> [MATERIAL FOR THIS TASK]:
== Segment start ==

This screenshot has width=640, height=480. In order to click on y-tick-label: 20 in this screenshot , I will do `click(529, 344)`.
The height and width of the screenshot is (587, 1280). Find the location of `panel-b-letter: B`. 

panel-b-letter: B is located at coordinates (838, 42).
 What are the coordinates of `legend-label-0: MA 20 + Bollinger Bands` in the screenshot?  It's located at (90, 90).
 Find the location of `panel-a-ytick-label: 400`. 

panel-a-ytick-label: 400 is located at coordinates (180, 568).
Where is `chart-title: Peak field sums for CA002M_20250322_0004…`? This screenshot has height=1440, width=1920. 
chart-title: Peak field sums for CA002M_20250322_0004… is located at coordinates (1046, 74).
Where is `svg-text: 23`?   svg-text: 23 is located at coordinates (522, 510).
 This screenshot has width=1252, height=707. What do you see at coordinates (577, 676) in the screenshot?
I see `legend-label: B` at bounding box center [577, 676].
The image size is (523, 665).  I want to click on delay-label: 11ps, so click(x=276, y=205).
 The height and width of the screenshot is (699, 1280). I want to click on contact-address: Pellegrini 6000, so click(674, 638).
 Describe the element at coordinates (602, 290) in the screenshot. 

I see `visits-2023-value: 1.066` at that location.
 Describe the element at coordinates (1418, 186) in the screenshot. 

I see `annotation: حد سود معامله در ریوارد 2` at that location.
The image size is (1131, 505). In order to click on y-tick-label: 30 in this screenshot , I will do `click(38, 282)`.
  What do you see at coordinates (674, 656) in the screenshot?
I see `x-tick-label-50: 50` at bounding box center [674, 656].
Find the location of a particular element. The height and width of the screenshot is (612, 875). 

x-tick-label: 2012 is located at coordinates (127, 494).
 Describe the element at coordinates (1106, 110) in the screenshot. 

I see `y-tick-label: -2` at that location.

== Segment end ==

> [AIM OF THE TASK]: Please pick out every line of the records above that contains the string "letter", and copy each of those lines.

> [ANSWER BELOW]:
The height and width of the screenshot is (587, 1280). Find the location of `panel-b-letter: B`. 
panel-b-letter: B is located at coordinates (838, 42).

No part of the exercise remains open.